When I was testing .tar.gz I was unsure if .bz2 was the same or not.
I checked and I did not find differences, therefore .bz2 did not increase
testing cost.

I am still unsure if other than size there are other reasons why it's there.
The documentation above does not answer that (probably because of the broken
links).

>
>> The instruction to recreate the release in the BUILD file found in
>> apache-jena-2.7.0-incubating-source-release.zip involve a lot of manual
>> steps (fortunately it's something most of the people will not need to go
>> through).

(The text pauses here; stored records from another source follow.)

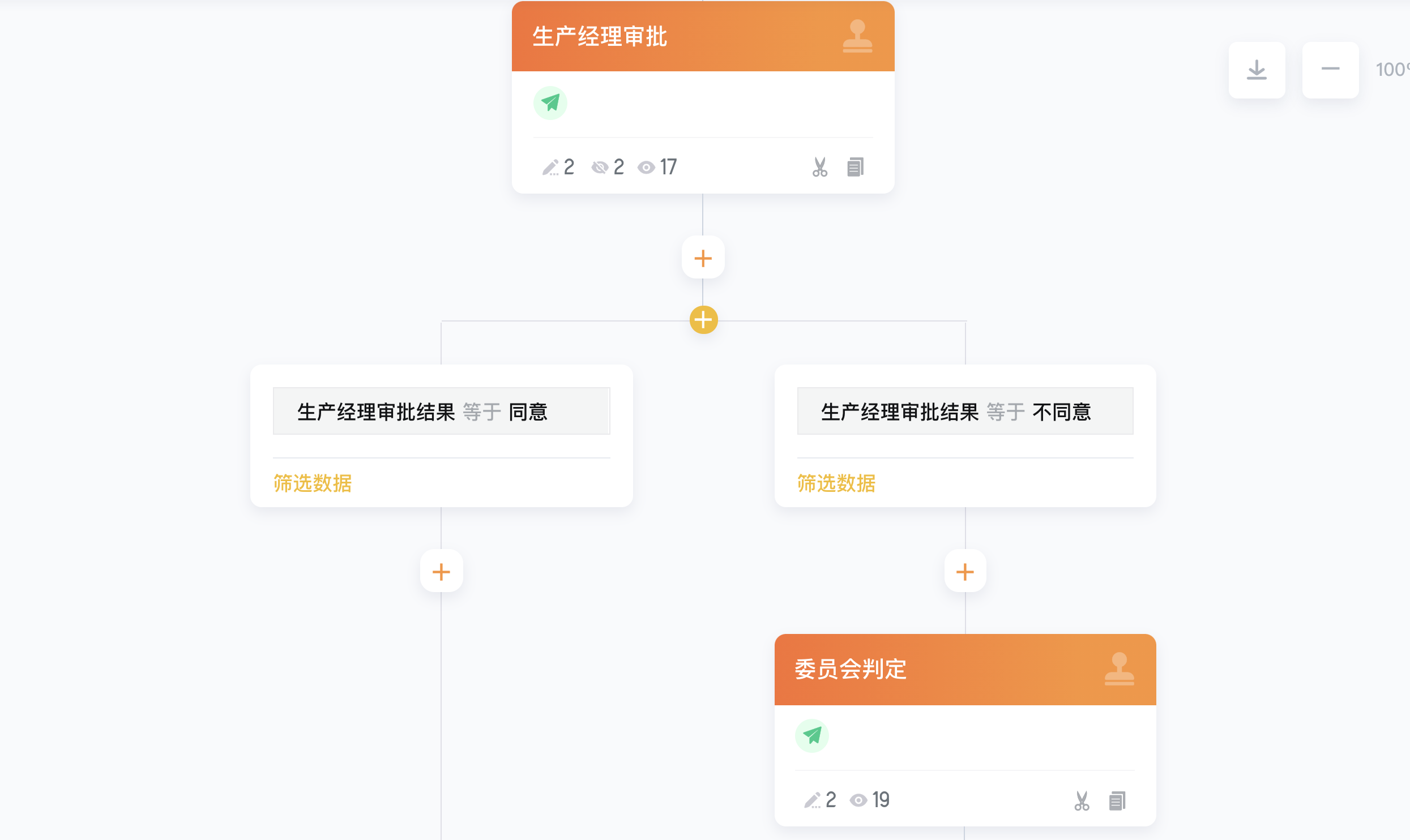1410x840 pixels.
Task: Copy the 生产经理审批 node
Action: pyautogui.click(x=855, y=167)
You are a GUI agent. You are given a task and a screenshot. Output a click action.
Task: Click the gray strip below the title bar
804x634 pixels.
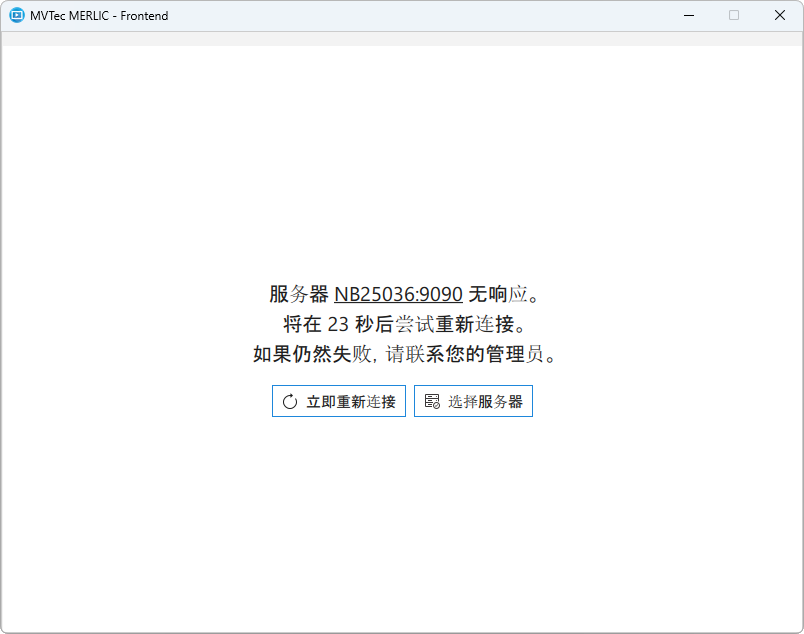400,39
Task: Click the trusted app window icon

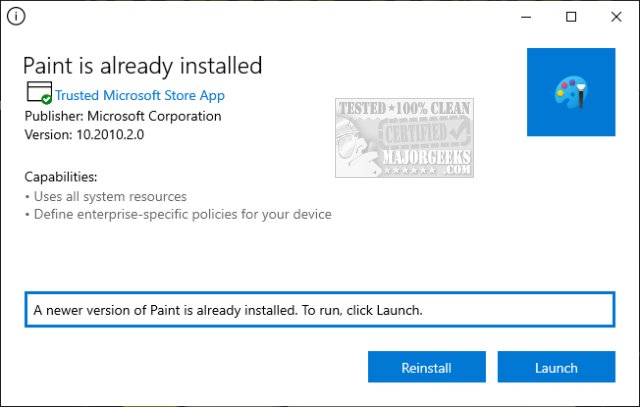Action: click(38, 94)
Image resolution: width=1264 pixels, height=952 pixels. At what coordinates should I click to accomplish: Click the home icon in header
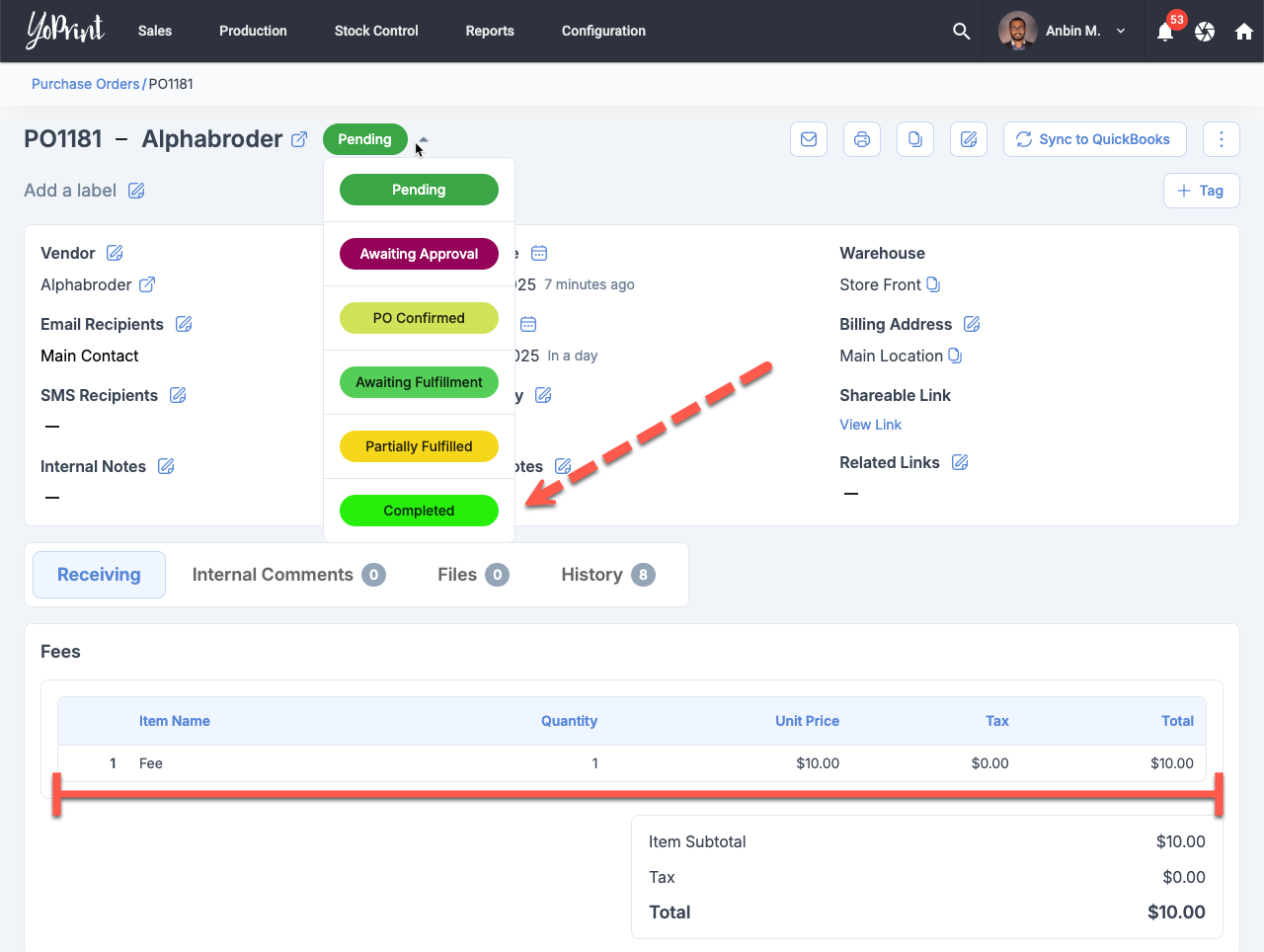[1244, 32]
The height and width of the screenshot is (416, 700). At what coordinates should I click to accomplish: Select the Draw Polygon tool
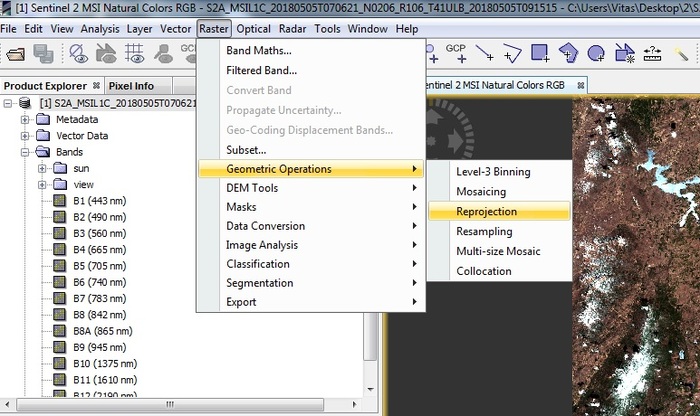click(x=568, y=52)
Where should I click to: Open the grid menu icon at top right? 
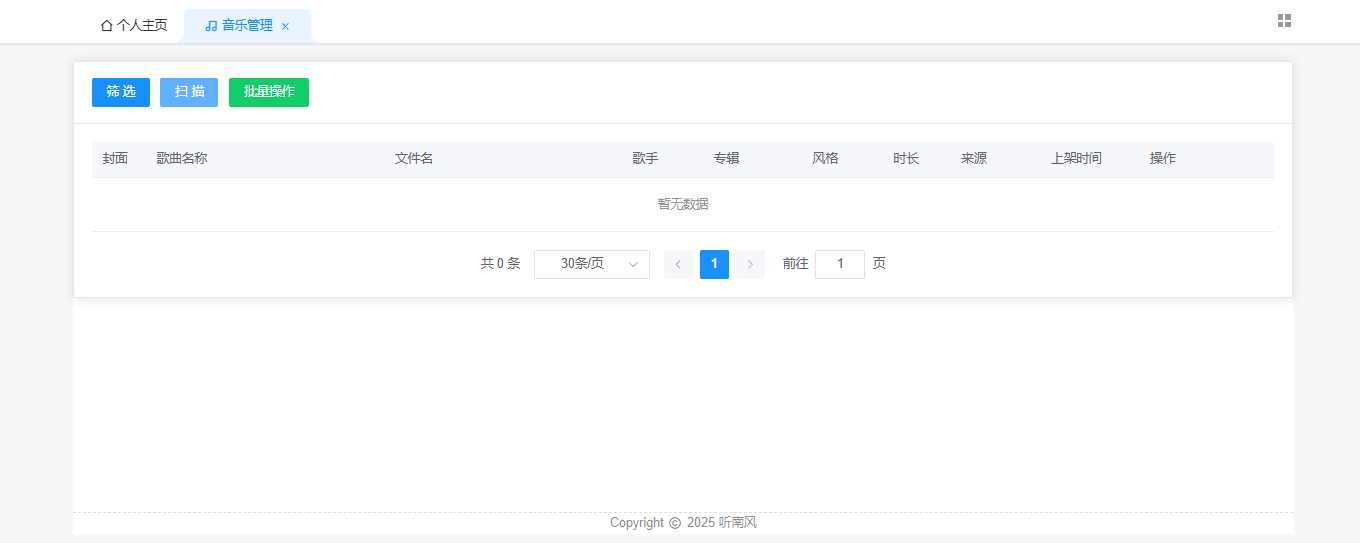point(1285,21)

Ideally, it could be: download, uncompress and run a command.
>> Easier to document, less likely something goes wrong.
>
> I thought we'd agreed this long ago.
> This release is to get something out of the door now.

Yes.

> I've suggested a change to a single-trunk multi-module build already so
> I'm not sure what point you are making here.

A single-trunk multi-module is an improvement and a simplication.
However, I used multi-module projects only with a single version for
all modules and where all modules are released together.

I am not sure if other approaches work well... and at the moment I do
not have time nor energy to investigate.

> For a single-trunk multi-module, like all the project you keep pointing
> to, we can have a single build.  Multi-trunk, multi-module is a
> non-starter because of RAT, version tags and mvn release plugin
> assumptions.  But we will loose the ability to branch modules as we do
> at the moment.

Yep.

For me, it is not a problem to branch a single-trunk even if I need
to experiment with only one module (if this simplifies the life of the
release manager and/or experience with tools we use).

> JenaDist replaces the a replacement source-release artifact creator.  It
> does not create a complete image of the development systems at the point
> of release to match the SVN tag; it creates a special composite that
> isn't tested. The point of RAT is to capture common practice.

JenaDist is not something I am proud of :-). It should be ditched and moved
back to the Scratch area where it came from. It is something unusual and
certainly not a best practice. It is the best I was able to do with the
constraint of: "not change anything in all the others modules" and without
a single-trunk layout.

>
>> This is an example of ideal 'dist' area which I would be more happy with:
>
> Why are you unhappy?  You use Jena from maven - this does not affect you.

The 'dist' area is for people who want to download and use Apache Jena.
Perhaps, they are not even developers and they want the binary version
to run some of the command line tools. A 'dist' area with less choices
is IMHO better for the 'dist' target audience.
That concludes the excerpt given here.